• [Text block]:
— Begin —

That action and Cheniston’s action were heard together by Judge Phelan. At the
trial it was common ground that section 57 of the 1977 Act limited the tenants’
claim for overpaid rent in the action, if otherwise a good one, to a period of
up to two years and that as a matter of arithmetic the claim, if a good one,
amounted to a sum of £1,164.21, together with a claim for interest. It was
likewise common ground that Cheniston’s claim for rent in the second action, if
a good one, amounted to £4,055.30. The tenants’ case in both actions was
entirely founded on the 1978 registration, which they said still applied to the
flat. Cheniston, on the other hand, submitted that the works of conversion and
refurbishment carried out in 1980 rendered the 1978 registration no longer
applicable. The judge upheld Cheniston’s submission. He gave judgment in its
favour for £4,055.30. He was satisfied that it was reasonable to make an order
for possession but not to make an outright order. He made a suspended order for
possession of the flat. However, he granted a stay of the order for possession
pending appeal. Mr Recorder Mann QC gave the tenants leave to appeal in their
action on December 18 1987.
I now turn to
the most relevant statutory provisions. Section 44(1) of the 1977 Act provides:
Where a rent
for a dwelling-house is registered under Part IV of this Act, the rent
recoverable for any contractual period of a regulated tenancy of the
dwelling-house shall be limited to the rent so registered.
The tenancy of
the tenants in the present case is a regulated tenancy (see section 18).
Section 45(1) provides:
Except as
otherwise provided by this Part of this Act, where the rent payable for any
statutory period of a regulated tenancy of a dwelling-house would exceed the
rent recoverable for the last contractual period thereof, the amount of the
excess shall, notwithstanding anything in any agreement, be irrecoverable from
the tenant.

— End —

• [Supplied information]:
— Begin —

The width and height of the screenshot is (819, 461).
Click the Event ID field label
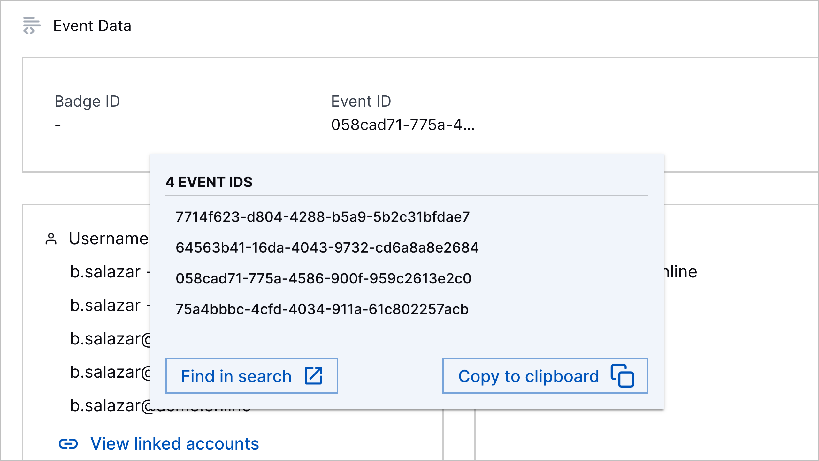coord(361,101)
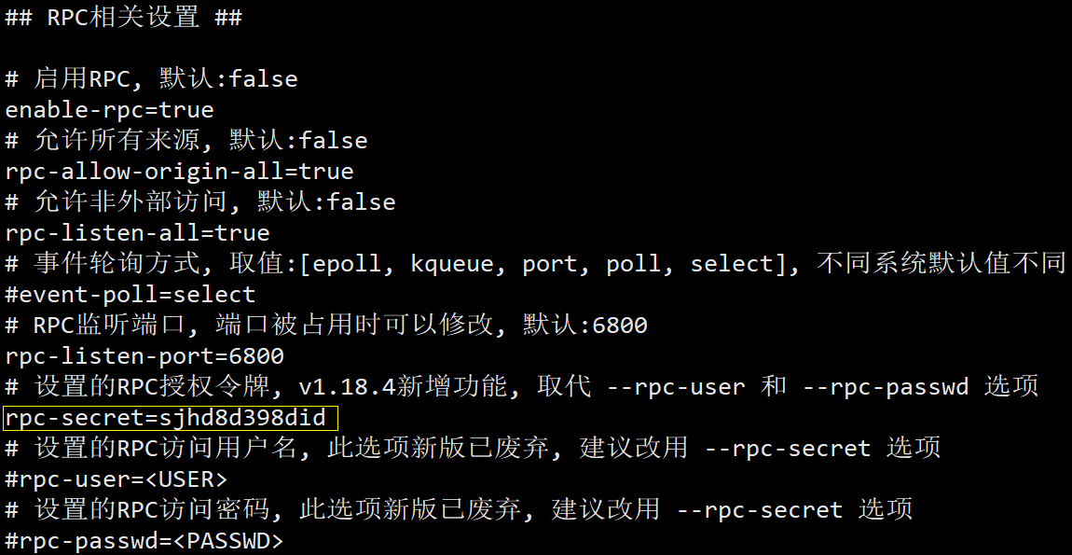Click the '## RPC相关设置 ##' header line
Screen dimensions: 1072x555
(123, 18)
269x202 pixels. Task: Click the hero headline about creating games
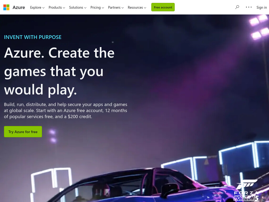(x=59, y=71)
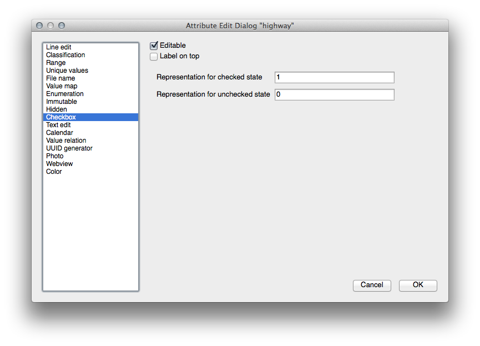The width and height of the screenshot is (480, 346).
Task: Select Line edit widget type
Action: pyautogui.click(x=59, y=47)
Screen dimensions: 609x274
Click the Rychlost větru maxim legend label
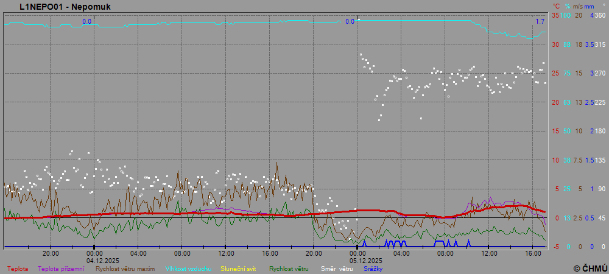click(x=124, y=269)
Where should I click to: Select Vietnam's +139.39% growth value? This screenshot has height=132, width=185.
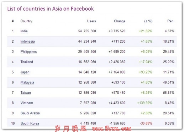click(x=144, y=103)
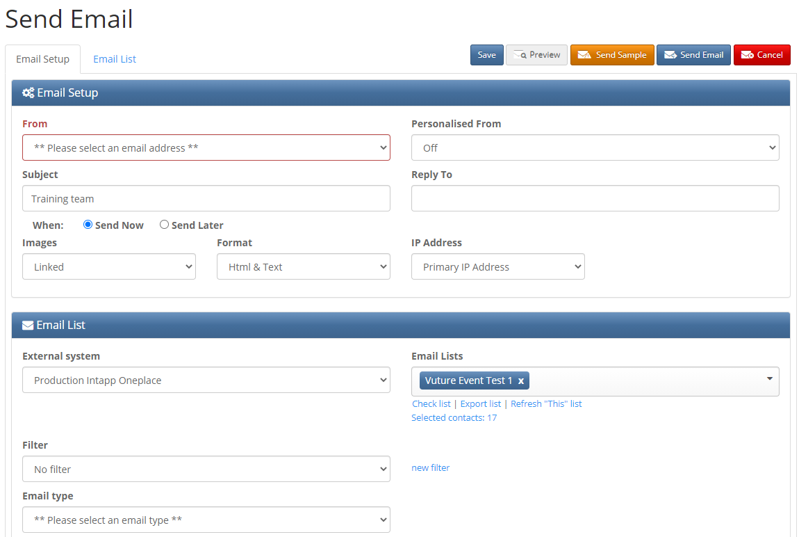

— End —

• [Tasks]:
- 1) In the judgment text, on what date did Mr Recorder Mann QC give the tenants leave to appeal?
- 2) Transcribe the part of the judgment text starting at "I now turn to" and ending at "(see section 18).".

• [Worked solutions]:
- 1) December 18 1987

- 2)
I now turn to
the most relevant statutory provisions. Section 44(1) of the 1977 Act provides:
Where a rent
for a dwelling-house is registered under Part IV of this Act, the rent
recoverable for any contractual period of a regulated tenancy of the
dwelling-house shall be limited to the rent so registered.
The tenancy of
the tenants in the present case is a regulated tenancy (see section 18).